- TRECHO DO TEXTO:
____

Quando crianças, aprendemos que os seres vivos são aqueles que "nascem, crescem, se reproduzem e morrem". E mesmo assim esse verbo não emplaca, né… morrer.

Em uma das melhores obras sobre medicina que já li, Wrong Medicine, algo como Medicina Equivocada, Schneiderman e Jecker apresentam uma estimativa feita pelo médico e pesquisador Thomas Chalmers, de que menos de um a cada mil novos tratamentos introduzidos por ano demonstram-se inequivocamente bem-sucedidos. Ele ressalva da estatística as descobertas da penicilina para pneumonia, da vitamina B12 para anemia perniciosa, da insulina para acidose diabética e uma ou duas outras situações na história inteira da medicina.

Apesar de vivermos muito mais hoje, graças a invenções como a vacina e aos determinantes sociais da saúde, como saneamento básico e melhores condições de alimentação e moradia, nós continuamos adoecendo. E morrendo.

Eu sempre pensei sobre a morte, mas desde que minha mãe adoeceu, dez anos atrás, a morte passou a ser minha companheira. Eu vivo como vivo, estudo o que estudo e escrevo o que escrevo, porque tenho a morte em perspectiva.

Sei que ela está ali, na curva da estrada, como já disse Fernando Pessoa. Isso vale para mim e, o que é muito mais doloroso, para todas as pessoas que eu amo. Foi com esse pensamento que iniciei minha pesquisa de doutorado, oito anos atrás.

Resolvi aprofundar as suspeitas que tinha quando fazia meus processos judiciais como Advogada da União na Advocacia-Geral da União. Eu pretendia investigar se medicamentos diariamente solicitados por pacientes com cânceres metastáticos perante o Judiciário tinham a ver com o que chamamos de direito à saúde, que é constitucionalmente assegurado no Brasil. Ou se, na verdade, estávamos falando de algo diferente. Esse algo diferente eu chamei de direito à esperança. Direito a uma esperança de cura ou melhora de longo prazo- direito este que, por razões jurídicas teóricas e normativas, concluí que não existe.

____

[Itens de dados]
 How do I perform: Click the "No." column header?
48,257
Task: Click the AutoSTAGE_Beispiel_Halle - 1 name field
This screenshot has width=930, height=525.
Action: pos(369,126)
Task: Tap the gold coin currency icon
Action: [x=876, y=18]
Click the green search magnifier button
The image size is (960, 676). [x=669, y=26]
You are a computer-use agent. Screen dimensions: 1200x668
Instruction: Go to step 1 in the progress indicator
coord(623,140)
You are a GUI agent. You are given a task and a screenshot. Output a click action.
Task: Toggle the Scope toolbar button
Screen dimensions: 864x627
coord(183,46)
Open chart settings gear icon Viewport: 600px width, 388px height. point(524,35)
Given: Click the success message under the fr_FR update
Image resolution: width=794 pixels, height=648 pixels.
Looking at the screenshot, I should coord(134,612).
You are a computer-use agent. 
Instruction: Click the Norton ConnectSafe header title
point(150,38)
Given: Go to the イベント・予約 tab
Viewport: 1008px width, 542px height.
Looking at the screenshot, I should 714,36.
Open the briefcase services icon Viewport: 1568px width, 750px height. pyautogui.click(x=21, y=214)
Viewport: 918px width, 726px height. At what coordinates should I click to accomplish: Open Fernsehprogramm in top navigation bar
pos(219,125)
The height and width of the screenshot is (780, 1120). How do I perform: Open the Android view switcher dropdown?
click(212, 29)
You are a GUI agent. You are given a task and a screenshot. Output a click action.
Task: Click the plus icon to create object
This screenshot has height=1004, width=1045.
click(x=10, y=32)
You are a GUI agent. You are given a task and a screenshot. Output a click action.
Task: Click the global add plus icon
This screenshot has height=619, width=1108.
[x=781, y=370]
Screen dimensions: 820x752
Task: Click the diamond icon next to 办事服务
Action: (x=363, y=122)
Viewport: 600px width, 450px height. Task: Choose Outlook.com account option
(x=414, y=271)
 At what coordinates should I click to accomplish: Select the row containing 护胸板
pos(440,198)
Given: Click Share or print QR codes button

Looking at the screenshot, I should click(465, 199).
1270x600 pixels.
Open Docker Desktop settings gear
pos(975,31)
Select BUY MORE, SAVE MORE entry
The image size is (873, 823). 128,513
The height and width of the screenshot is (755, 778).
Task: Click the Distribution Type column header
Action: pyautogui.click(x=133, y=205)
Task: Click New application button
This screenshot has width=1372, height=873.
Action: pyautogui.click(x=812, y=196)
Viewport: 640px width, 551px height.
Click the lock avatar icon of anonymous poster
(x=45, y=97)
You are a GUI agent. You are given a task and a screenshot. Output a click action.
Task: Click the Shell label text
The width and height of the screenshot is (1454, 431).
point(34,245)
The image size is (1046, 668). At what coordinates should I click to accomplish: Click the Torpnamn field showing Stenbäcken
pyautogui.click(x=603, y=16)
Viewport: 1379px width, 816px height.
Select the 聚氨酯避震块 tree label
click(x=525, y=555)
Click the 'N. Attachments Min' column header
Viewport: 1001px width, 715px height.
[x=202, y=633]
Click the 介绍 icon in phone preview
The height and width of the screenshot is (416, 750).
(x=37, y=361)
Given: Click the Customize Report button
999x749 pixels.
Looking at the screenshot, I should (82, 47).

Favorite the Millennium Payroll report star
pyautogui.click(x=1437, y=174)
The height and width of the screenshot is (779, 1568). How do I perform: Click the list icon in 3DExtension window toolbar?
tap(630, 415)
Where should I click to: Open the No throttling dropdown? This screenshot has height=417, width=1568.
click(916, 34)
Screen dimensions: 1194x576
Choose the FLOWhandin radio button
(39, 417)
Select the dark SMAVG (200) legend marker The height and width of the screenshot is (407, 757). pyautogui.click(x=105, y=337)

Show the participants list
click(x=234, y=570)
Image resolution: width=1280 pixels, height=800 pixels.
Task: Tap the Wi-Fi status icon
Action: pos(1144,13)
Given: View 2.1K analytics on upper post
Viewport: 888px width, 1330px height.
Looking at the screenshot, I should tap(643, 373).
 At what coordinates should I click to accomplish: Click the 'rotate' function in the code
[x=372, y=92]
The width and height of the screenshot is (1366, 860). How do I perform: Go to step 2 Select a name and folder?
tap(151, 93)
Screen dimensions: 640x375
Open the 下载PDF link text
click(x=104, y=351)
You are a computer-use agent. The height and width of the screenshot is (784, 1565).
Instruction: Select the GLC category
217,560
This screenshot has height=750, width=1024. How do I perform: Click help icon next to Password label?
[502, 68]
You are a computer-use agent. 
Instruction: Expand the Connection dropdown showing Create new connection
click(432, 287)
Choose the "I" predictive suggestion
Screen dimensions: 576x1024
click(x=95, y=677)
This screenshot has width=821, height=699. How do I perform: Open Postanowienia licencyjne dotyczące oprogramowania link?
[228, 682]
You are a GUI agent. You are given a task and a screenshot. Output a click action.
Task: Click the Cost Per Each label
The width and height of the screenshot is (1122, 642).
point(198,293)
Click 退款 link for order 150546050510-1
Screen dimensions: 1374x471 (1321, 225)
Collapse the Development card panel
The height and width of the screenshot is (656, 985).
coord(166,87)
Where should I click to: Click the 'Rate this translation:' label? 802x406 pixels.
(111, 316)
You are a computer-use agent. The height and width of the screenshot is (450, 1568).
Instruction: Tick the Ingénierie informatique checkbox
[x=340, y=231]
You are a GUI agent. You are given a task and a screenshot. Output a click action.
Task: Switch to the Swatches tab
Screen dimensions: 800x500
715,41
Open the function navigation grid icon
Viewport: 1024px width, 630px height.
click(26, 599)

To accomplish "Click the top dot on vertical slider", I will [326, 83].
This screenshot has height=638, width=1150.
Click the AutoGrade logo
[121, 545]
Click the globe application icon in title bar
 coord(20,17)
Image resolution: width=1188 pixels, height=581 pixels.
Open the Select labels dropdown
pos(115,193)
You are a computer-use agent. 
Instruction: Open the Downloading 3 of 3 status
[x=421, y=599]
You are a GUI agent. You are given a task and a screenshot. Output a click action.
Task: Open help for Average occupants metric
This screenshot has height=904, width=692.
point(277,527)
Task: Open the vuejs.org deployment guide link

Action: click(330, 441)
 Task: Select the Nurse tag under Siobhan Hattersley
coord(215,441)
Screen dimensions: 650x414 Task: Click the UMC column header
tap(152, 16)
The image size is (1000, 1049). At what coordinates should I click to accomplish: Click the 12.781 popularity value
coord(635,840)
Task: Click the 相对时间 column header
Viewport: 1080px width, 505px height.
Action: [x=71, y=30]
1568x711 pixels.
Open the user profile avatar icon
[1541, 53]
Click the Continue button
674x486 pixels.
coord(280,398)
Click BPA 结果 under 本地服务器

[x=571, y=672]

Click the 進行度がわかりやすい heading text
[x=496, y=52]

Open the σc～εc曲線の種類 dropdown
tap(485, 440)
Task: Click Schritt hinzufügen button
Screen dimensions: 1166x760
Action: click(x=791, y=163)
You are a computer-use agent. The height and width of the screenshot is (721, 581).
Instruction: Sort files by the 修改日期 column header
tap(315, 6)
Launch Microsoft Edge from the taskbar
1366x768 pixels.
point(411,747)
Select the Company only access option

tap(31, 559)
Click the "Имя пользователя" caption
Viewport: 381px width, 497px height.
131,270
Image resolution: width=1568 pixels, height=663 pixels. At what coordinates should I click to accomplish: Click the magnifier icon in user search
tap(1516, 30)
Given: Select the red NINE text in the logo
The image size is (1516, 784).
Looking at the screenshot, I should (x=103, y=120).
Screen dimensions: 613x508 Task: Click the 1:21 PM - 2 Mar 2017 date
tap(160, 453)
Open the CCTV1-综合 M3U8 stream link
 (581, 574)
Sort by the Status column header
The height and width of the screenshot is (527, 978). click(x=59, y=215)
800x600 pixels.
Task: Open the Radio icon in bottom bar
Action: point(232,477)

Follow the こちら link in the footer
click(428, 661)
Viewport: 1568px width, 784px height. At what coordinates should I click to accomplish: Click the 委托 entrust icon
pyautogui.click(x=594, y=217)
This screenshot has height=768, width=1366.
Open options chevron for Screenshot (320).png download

____

- TAREFA A REALIZAR:
Reescreva o trecho do texto sobre medicina e morte começando em "Apesar de vivermos" e indo até "adoecendo. E morrendo.", trocando "saneamento básico" por "tratamento de esgoto".

- CAMPO DE RESPOSTA:
Apesar de vivermos muito mais hoje, graças a invenções como a vacina e aos determinantes sociais da saúde, como tratamento de esgoto e melhores condições de alimentação e moradia, nós continuamos adoecendo. E morrendo.